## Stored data
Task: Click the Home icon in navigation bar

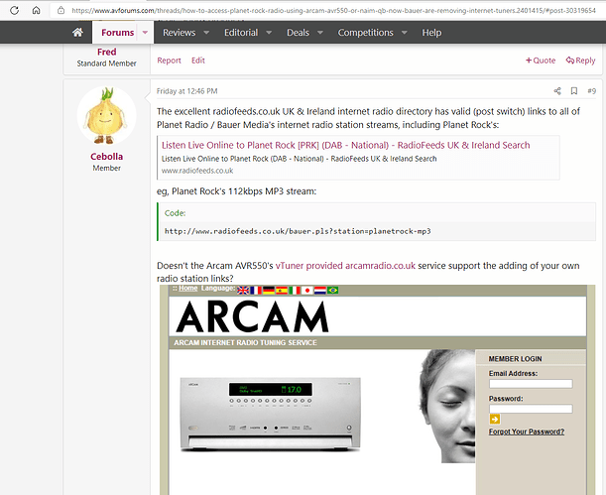Action: coord(77,33)
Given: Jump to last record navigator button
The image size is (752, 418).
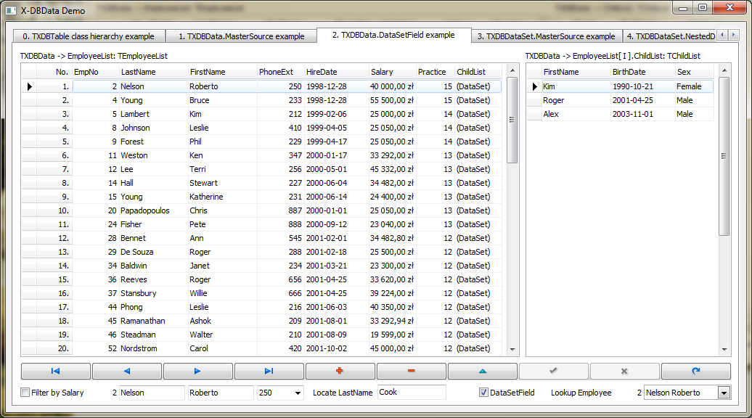Looking at the screenshot, I should [269, 371].
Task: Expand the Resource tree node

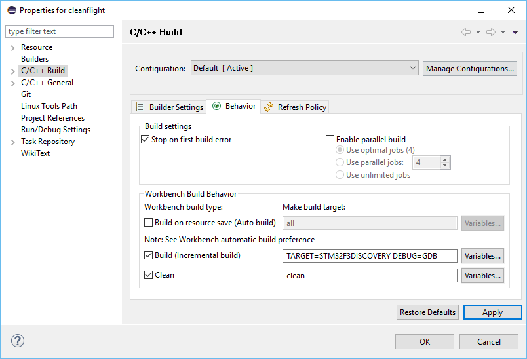Action: click(x=13, y=48)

## About this task
Return every record exactly. Pictures stay out.

## Answer to the exercise
Task: Click the Home icon in navigation bar

Action: coord(77,33)
Given: Jump to last record navigator button
The image size is (752, 418).
Looking at the screenshot, I should [269, 371].
Task: Expand the Resource tree node

Action: click(x=13, y=48)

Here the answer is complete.